London is failing to build new homes at the rate required by the largest amount in history, according to research published today by the London Assembly Housing Committee.
In order to combat the ever-growing housing crisis facing the UK’s capital, the city needs to build 66,000 new homes a year, however in the past year there has been a shortfall of 24,507. This is the largest ever gap between assessed need and the homes that were built.
The report, Affordable Housing Monitor, also found that in the past year just 5,500 affordable homes supported by the Mayor of London, Sadiq Khan, were built. This compares poorly with the previous decade, which saw an average of 10,000 affordable homes built a year.
The findings have led to scathing attacks on Khan for failing to deliver on housing at a time when the city sorely needs improvements.
“The Mayor is letting down Londoners, he promised us more affordable housing but so far has fallen very short of his promises, particularly on social housing which is our greatest need,” said Sian Berry, chair of the Housing Committee.

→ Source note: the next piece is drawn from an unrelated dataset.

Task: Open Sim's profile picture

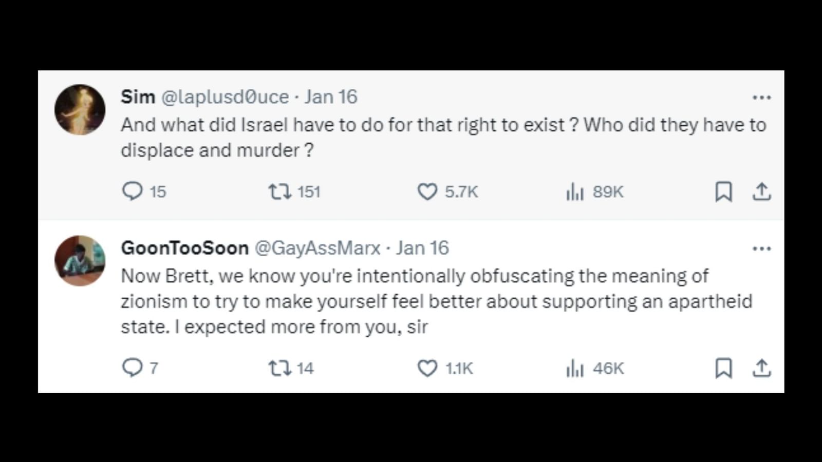Action: (80, 110)
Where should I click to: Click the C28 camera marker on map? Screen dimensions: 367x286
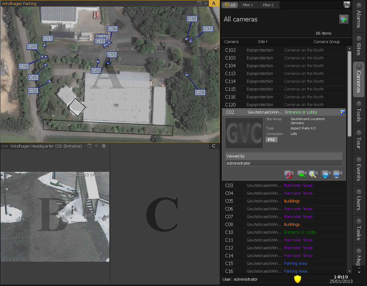[x=200, y=92]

“With young and lower-income people suffering the most from the housing crisis, we can’t wait much longer for his policies to kick in.”

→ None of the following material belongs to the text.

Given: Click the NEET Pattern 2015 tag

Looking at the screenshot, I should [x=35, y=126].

Affordable housing at heart of new homes shortfall
Affordable housing has been a consistent problem in London, with the city never meeting the build needs in this area. However, this has been a particularly severe problem in the last year, with a shortfall of 35,706.
There is some hope, however, with affordable home starts – that is housing that has begun the construction process but is not yet completed. Here the number of starts is 15% higher under Khan than it was under his predecessor Boris Johnson.
But there are also issues – notably that over half of those built are what is known as intermediate products, such as shared ownership, despite the fact that this only accounts for 28% of the city’s affordable housing needs.
Most neglected is social rent housing, otherwise known as social housing, which is typically accessed through councils. This accounts for 47% of London’s need, but accounts for just 14% of new homes in the affordable housing category started during Khan’s term.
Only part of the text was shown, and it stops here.